Aside from that as a problem, the legitimacy of the charges against McLin were deliberated by the university’s Faculty Personnel Committee. That committee, which has been hearing such cases for decades, concluded based upon the data presented, that McLin should be immediately restored to her position. Under ordinary circumstances that would have been the end of the matter.
Rather than adhering to that recommendation, which was made in November 2024, Thompson waited until March 2025 to provide any response. Then, instead of responding directly, he made another decision. He decided and informed Dr. McLin that she would not receive a new contract for the upcoming academic year.
That decision appears to be the latest and most damaging punishment inflicted upon her. It closes the financial door on her in terms salary and benefits for both now and in the future and it separates her from her beloved JSU. If one goes back to the imposition of the leave, however, other forms of punishment can be seen as well. Her reputation has been damaged; she has been separated from colleagues and the senate; she has been denied power over the research grants that she helped produce; and in many other ways she has been diminished as a professor.
As the ordeal unfolded, expressions of support have come from individual educators and professional organizations such as the American Association of University Professors and the United Faculty Senate Association of Mississippi. Among other things, they realize that the actions against McLin, if allowed to go unchecked, can be visited upon them in the future. Administrators as a whole will be emboldened to act in more dictatorial ways on their campuses.
Up close and personal, many faculty members at JSU are reluctant to, and even fearful of, speaking out in support of McLin, to express similar criticisms of administrative actions or policies, or even to exercise their First Amendment/freedom of speech rights when it comes to progressive faculty and curriculum. What they have come to understand is that the officials who head the state’s system of higher education do not honor or respect the tenets of tenure, the standards of shared governance, academic freedom, nor basic freedom of speech when it comes to their campuses.

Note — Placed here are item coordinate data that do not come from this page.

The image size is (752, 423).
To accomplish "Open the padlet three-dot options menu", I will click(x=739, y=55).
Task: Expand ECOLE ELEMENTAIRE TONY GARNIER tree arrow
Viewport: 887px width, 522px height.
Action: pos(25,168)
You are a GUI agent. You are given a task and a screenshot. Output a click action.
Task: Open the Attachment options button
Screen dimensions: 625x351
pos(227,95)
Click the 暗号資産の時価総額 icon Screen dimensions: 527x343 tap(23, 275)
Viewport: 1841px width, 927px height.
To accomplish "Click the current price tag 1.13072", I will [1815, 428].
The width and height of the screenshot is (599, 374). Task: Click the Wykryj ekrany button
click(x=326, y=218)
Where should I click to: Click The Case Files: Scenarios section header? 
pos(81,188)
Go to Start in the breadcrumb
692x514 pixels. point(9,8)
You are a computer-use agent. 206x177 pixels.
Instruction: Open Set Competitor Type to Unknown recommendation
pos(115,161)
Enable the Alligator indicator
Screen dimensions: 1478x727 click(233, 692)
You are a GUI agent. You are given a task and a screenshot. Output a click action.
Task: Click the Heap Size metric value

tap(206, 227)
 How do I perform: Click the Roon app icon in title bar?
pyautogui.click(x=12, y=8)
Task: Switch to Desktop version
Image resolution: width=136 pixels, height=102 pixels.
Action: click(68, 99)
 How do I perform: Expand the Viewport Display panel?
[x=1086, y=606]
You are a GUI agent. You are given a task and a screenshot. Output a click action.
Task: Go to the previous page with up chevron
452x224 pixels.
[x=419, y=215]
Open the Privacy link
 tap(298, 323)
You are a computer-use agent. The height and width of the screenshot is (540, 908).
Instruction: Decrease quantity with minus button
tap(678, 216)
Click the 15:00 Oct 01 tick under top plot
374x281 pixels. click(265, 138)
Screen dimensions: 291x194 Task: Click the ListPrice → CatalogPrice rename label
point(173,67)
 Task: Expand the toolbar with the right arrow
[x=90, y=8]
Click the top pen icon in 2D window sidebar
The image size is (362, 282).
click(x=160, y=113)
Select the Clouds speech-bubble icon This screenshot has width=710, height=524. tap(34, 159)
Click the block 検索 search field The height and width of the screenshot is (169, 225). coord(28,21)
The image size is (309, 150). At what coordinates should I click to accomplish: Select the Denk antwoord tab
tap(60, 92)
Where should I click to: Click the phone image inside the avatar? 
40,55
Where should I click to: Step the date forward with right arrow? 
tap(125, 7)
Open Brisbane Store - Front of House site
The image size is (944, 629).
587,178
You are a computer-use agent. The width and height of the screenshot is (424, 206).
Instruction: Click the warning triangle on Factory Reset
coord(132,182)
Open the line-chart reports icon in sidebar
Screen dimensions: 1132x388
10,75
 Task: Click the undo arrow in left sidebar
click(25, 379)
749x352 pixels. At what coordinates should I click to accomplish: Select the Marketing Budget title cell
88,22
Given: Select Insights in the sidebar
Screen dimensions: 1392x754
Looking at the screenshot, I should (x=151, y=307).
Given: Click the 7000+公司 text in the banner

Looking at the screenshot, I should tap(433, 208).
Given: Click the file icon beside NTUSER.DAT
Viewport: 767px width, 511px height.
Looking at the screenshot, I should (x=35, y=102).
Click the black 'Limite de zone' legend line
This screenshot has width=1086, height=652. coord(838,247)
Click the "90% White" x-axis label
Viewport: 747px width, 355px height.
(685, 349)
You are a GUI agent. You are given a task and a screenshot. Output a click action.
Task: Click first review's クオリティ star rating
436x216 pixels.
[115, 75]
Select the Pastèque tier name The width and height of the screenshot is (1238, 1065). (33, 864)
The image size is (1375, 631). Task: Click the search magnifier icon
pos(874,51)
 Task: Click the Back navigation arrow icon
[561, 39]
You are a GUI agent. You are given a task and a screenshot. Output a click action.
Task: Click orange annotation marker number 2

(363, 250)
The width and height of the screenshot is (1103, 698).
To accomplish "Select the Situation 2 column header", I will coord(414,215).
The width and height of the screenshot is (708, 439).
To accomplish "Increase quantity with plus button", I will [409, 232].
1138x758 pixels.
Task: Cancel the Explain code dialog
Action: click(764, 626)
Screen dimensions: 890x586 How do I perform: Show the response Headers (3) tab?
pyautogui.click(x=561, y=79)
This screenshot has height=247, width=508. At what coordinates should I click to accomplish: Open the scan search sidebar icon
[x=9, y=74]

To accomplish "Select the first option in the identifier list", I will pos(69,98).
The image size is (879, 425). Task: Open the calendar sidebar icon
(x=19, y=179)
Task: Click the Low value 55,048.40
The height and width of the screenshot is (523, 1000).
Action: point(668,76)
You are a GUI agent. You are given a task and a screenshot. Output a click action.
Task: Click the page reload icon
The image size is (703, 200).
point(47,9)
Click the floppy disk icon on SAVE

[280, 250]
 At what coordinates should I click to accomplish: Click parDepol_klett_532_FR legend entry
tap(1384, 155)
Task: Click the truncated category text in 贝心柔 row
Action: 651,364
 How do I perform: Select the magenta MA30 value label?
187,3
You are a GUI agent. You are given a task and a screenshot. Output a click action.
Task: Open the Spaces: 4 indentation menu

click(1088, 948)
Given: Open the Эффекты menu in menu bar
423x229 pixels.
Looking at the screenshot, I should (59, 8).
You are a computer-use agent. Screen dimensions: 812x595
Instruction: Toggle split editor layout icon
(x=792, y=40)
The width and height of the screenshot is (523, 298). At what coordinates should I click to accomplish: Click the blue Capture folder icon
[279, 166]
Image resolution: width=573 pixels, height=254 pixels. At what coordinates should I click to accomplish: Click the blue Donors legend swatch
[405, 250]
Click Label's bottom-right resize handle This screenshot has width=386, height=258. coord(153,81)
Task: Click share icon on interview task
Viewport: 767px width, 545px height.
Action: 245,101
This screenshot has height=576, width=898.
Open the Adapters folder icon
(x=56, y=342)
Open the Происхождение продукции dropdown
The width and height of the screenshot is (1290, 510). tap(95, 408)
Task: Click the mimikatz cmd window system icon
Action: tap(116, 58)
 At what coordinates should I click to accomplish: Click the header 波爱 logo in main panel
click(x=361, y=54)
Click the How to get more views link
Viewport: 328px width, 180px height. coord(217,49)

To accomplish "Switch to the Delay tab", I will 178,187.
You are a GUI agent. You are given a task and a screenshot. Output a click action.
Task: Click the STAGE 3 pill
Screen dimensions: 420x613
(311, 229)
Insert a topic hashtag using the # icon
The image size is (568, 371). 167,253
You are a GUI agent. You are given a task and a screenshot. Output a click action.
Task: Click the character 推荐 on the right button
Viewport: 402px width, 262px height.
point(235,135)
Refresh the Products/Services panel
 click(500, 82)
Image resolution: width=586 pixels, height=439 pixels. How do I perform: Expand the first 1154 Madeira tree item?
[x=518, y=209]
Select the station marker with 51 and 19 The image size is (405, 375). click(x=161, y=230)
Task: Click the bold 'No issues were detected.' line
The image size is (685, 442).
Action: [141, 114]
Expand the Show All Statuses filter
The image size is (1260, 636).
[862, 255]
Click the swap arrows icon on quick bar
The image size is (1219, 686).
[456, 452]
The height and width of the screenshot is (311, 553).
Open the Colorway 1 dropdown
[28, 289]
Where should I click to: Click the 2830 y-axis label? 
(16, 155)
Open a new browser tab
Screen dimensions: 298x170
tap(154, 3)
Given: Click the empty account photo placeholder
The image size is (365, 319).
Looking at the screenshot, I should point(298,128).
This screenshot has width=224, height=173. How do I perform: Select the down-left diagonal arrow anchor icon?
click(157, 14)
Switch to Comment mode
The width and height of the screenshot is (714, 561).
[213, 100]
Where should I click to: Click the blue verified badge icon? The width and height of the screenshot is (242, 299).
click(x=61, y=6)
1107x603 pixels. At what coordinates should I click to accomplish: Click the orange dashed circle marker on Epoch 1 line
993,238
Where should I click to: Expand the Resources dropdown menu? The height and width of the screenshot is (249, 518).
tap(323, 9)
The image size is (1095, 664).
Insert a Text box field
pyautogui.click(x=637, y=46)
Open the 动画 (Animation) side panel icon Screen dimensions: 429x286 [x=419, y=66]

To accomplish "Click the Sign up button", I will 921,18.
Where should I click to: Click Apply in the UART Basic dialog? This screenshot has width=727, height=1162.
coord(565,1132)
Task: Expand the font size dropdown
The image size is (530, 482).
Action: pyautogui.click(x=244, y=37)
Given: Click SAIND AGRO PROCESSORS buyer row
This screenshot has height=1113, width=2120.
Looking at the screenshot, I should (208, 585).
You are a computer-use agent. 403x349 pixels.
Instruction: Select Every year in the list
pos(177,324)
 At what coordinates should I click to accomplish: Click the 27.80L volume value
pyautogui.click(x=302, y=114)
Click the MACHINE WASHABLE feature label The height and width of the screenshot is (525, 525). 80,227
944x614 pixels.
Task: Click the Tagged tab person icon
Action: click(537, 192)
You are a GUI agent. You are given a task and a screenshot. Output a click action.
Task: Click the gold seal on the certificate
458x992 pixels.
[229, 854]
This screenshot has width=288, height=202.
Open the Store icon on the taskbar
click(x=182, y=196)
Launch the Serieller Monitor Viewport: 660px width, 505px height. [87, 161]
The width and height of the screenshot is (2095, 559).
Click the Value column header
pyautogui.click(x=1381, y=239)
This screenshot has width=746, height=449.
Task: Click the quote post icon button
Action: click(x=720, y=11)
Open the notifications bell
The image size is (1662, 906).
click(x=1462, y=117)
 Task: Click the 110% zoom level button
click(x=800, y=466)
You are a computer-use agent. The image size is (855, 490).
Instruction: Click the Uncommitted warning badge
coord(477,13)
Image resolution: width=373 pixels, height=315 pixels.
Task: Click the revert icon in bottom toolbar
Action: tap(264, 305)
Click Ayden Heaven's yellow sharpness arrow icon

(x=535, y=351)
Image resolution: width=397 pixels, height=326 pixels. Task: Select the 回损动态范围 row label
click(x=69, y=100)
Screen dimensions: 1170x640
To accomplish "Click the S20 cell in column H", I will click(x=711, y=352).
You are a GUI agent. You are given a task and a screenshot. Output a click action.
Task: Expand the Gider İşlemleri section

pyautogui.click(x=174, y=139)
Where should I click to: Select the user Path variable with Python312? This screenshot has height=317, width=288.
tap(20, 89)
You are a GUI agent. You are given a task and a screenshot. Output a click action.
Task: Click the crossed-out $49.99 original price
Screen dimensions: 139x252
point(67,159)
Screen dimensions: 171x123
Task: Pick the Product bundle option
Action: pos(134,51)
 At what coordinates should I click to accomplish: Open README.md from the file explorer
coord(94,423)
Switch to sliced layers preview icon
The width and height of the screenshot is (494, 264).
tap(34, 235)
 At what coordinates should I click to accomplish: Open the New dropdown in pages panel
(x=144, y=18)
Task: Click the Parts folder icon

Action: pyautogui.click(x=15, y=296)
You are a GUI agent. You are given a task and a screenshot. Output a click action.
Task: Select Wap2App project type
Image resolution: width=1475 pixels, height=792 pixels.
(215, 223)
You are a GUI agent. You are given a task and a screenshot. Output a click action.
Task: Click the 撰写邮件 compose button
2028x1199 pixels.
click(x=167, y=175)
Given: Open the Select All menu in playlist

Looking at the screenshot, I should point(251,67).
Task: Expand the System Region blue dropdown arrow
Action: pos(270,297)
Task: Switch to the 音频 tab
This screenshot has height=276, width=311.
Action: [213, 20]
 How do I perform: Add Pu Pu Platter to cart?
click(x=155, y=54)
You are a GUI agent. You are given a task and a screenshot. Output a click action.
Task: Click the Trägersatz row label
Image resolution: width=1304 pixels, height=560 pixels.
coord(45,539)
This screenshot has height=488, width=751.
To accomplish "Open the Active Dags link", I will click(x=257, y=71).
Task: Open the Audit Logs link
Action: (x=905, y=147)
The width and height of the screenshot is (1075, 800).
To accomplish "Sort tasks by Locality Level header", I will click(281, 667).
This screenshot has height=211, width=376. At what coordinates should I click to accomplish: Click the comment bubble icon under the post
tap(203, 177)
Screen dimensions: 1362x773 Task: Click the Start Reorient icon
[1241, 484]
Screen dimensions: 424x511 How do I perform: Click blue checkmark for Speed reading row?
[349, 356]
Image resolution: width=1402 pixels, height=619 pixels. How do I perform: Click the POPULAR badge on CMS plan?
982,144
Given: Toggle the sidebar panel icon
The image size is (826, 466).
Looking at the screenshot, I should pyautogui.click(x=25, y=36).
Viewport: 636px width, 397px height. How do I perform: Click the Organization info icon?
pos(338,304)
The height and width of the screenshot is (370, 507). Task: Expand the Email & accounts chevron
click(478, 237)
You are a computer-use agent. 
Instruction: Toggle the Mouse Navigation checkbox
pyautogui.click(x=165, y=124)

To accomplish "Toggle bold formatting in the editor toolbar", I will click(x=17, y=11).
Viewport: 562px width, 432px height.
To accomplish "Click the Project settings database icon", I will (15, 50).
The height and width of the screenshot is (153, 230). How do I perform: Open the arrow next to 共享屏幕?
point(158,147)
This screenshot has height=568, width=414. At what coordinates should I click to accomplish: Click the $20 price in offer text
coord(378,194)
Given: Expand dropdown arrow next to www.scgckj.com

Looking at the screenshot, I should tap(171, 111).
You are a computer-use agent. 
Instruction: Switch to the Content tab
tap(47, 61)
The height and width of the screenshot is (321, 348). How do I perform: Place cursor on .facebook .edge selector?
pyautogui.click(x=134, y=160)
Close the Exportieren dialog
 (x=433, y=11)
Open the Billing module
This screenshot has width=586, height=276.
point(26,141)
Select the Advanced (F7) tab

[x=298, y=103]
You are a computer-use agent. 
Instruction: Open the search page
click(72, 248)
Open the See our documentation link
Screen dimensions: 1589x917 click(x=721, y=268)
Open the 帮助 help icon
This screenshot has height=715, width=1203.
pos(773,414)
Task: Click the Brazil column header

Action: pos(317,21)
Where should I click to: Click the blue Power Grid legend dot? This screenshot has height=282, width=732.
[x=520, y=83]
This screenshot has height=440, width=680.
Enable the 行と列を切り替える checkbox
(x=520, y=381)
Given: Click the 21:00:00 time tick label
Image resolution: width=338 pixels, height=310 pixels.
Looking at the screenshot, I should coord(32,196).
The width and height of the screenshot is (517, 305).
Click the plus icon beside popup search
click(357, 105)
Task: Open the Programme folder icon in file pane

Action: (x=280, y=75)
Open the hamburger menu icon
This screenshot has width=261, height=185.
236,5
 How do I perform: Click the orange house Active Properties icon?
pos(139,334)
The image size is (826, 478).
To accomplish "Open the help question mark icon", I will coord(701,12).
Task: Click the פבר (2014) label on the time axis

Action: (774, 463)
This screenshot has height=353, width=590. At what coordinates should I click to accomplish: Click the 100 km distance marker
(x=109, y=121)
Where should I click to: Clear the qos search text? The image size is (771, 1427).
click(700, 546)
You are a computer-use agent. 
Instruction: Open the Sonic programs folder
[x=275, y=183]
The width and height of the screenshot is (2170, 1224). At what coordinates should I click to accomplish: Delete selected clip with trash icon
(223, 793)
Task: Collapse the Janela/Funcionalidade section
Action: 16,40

They also see the Mississippi Legislature supporting these assaults on the rights of educators at all levels. It is becoming widely known that this aspect of Mississippi’s past is still alive and well.
With the ascendency of Trump and the Make America Great Again (MAGA) Republicans, the same conservative attacks on both the curriculum and personnel that have long been common in this state are now becoming more prevalent nation-wide. In this atmosphere, the challenge is quite clear.
To point to these actions at the state and national levels, however, is not a reason to decide that “they” are too strong for us to change or defeat them nor is not a reason to abandon Dr. McLin. Instead, as we receive these bits of bad news, the smart thing to do is to determine how best to help win that battle and thereby to strengthen everybody for the next and remaining such battles for human rights.